--- Begin Provided text ---

States and Lifecycles

Last Updated: 2025-10-10 Audience: All Status: Active Related Docs: Documentation Hub | Events and Commands | Task Readiness & Execution

← Back to Documentation Hub

This document provides comprehensive documentation of the state machine architecture in tasker-core, covering both task and workflow step lifecycles, their state transitions, and the underlying persistence mechanisms.

Overview

The tasker-core system implements a sophisticated dual-state-machine architecture:

Task State Machine: Manages overall workflow orchestration with 12 comprehensive states
Workflow Step State Machine: Manages individual step execution with 8 states including orchestration queuing

Both state machines work in coordination to provide atomic, auditable, and resilient workflow execution with proper event-driven communication between orchestration and worker systems.

Task State Machine Architecture

Task State Definitions

The task state machine implements 12 comprehensive states as defined in tasker-shared/src/state_machine/states.rs:

Initial States

Pending: Created but not started (default initial state)
Initializing: Discovering initial ready steps and setting up task context

Active Processing States

EnqueuingSteps: Actively enqueuing ready steps to worker queues
StepsInProcess: Steps are being processed by workers (orchestration monitoring)
EvaluatingResults: Processing results from completed steps and determining next actions

Waiting States

WaitingForDependencies: No ready steps, waiting for dependencies to be satisfied
WaitingForRetry: Waiting for retry timeout before attempting failed steps again
BlockedByFailures: Has failures that prevent progress (manual intervention may be needed)

Terminal States

Complete: All steps completed successfully (terminal)
Error: Task failed permanently (terminal)
Cancelled: Task was cancelled (terminal)
ResolvedManually: Manually resolved by operator (terminal)

Task State Properties

Each state has key properties that drive system behavior:

#![allow(unused)]
fn main() {
impl TaskState {
    pub fn is_terminal(&self) -> bool         // Cannot transition further
    pub fn requires_ownership(&self) -> bool  // Processor ownership required
    pub fn is_active(&self) -> bool          // Currently being processed  
    pub fn is_waiting(&self) -> bool         // Waiting for external conditions
    pub fn can_be_processed(&self) -> bool   // Available for orchestration pickup
}
}

Ownership-Required States: Initializing, EnqueuingSteps, StepsInProcess, EvaluatingResults Processable States: Pending, WaitingForDependencies, WaitingForRetry

Task Lifecycle Flow

stateDiagram-v2
    [*] --> Pending
    
    %% Initial Flow
    Pending --> Initializing : Start
    
    %% From Initializing
    Initializing --> EnqueuingSteps : ReadyStepsFound(count)

--- End Provided text ---
--- Begin Data shown ---

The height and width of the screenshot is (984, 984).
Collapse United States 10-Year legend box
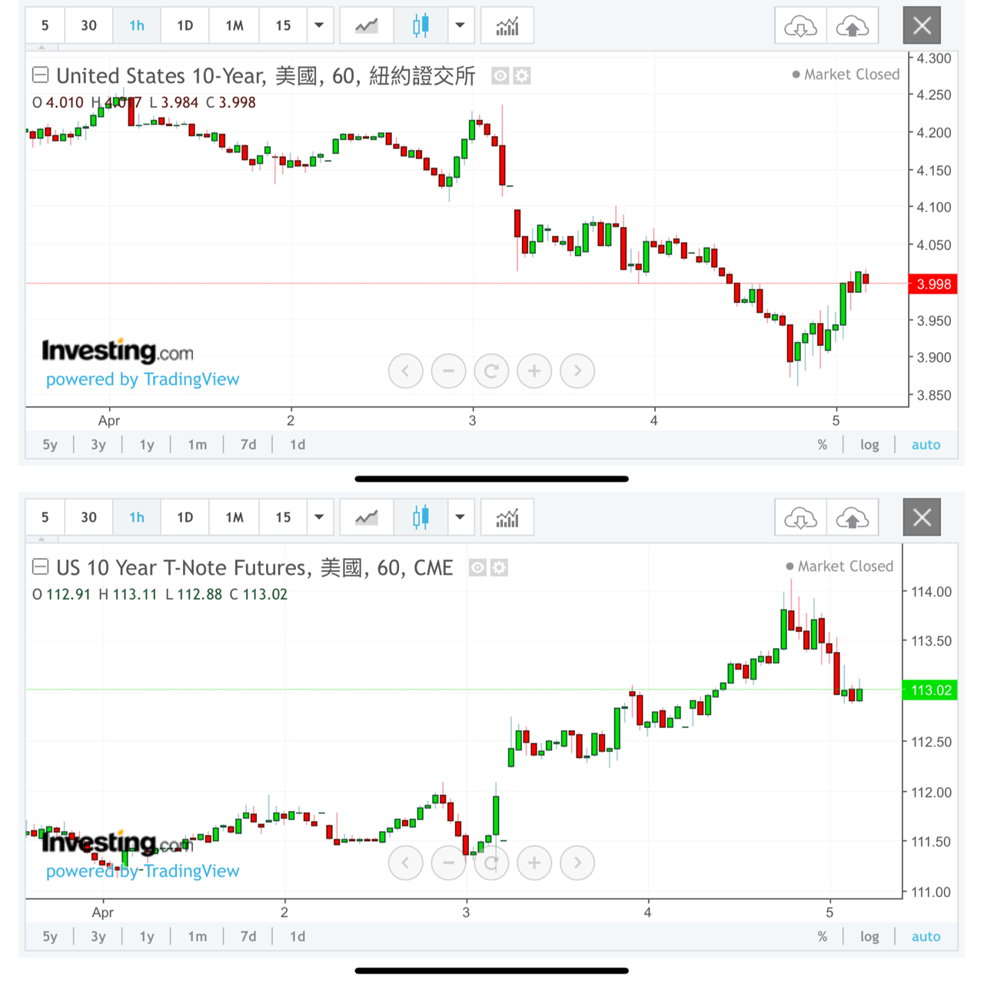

--- End Data shown ---

Task prompt:
According to the states and lifecycles page, in which file are the task state machine's 12 states defined? The data can be left aside.

Solution to this problem:
tasker-shared/src/state_machine/states.rs